Ainda vou acabar a reunir as histórias das minhas senhoras da cirurgia da mama em livro. De certa forma, este mês e meio de “nota de entrada -> pré-ops -> cirurgia -> vigilância -> nota de alta” veio confirmar aquilo que já suspeitava sobre as grandes calamidades que nos acontecem na vida: detém-nos em seco, é certo. Mas nada mais se detem.
O Universo não gosta de dar descontos a ninguém, nem me parece particularmente fã do meio termo. Nunca irá dizer a ninguém “ok, vou mandar um meteorito na tua direção, mas não te preocupes: vamos deixar todos os outros aspetos da tua vida em piloto automático, para tu poderes gerir a coisa com calma”. Claro que não.
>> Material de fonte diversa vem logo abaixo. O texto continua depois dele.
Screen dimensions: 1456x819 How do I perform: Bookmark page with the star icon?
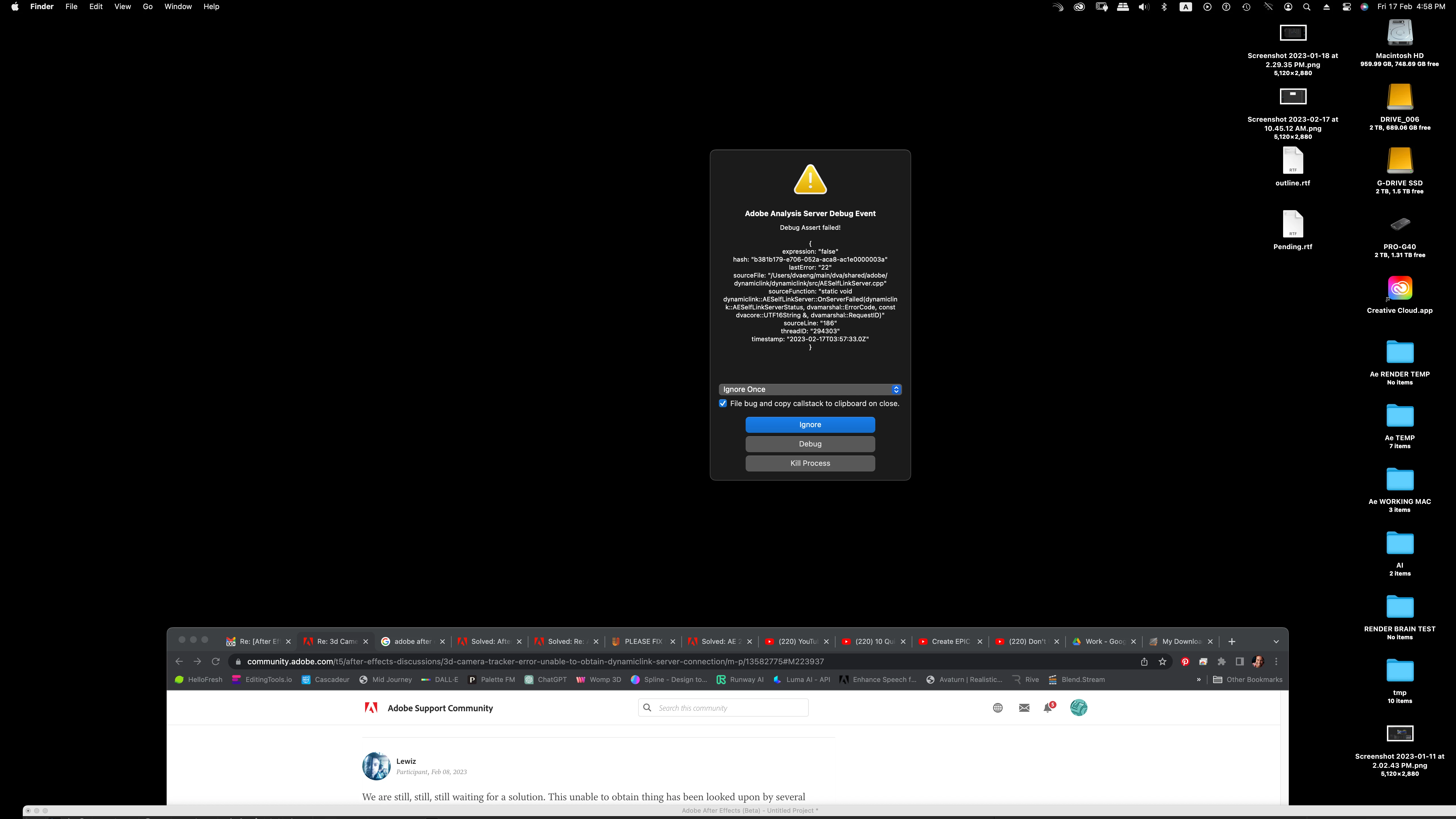[1162, 661]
O que o Universo espera da pessoa que escolhe é que efetivamente não só receba o meteorito com a testa - como quem recebe uma bola parada do Alex Telles - como também consiga cabecear para golo enquanto continua a fazer malabarismo com todas as bolas - tanto as coloridas como as mais cinzentas - que compõem aquilo a que chamamos vida. E por isso é que há mulheres diagnosticadas com neoplasias da mama durante uma pandemia. Porque o Universo até pode ser um gajo interessante. Mas como a maioria dos gajos interessantes, carece de bom senso.
A fornada desta semana era peculiar. As 4 senhoras, que internámos no mesmo dia e no mesmo quarto, tornaram-se amigas assim que as instalámos e, se ignorássemos apenas por um bocadinho o motivo porque ali estavam, quase nos convencíamos de estar numa festa de pijama para senhoras de meia idade. Quem nos dera que assim fosse.
O caso é que estas maravilhosas malabaristas se afeiçoaram umas às outras. De tal maneira que no dia em que me viram chegar com apenas 3 notas de alta, berraram quase em uníssono, “Falta a Hortênsia!!” (Hortênsia parece-vos bem? Tenho de melhorar isto dos pseudónimos).
A D. Hortênsia não estava no quarto, intuo eu, porque sabia que não iria embora naquele dia. O corpo dela ainda precisava de mais tempo e não estava ali - imagino - porque a felicidade dos outros também faz doer, às vezes. Lá a consegui observar mais tarde. Disse-lhe que lhe dávamos alta no dia seguinte. Quando terminei o exame, soltou-me, de repente:
- Tira lá a máscara, filha, só pa’ eu ver a tua carita.
Duvidei sobre o que doeria mais: a porcaria do meteorito ou o facto de ter tido de ultrapassar um dos momentos mais críticos do jogo sem público nas bancadas. Sem uma única cara familiar, um amigo, alguém cuja visita (continuam proibidas) pudesse esperar durante os dias de recobro. Não admira que as 4 parecessem tão chegadas em tão pouco tempo. Não admira que fosse tão importante ver o sorriso de outra pessoa ainda que se tratasse de uma estranha. Podia não haver adeptos, mas pelo menos havia colegas de equipa. E eu era um deles.
Demos-lhe alta no dia seguinte, tal como prometido. E o meu sorriso nunca foi tão valioso.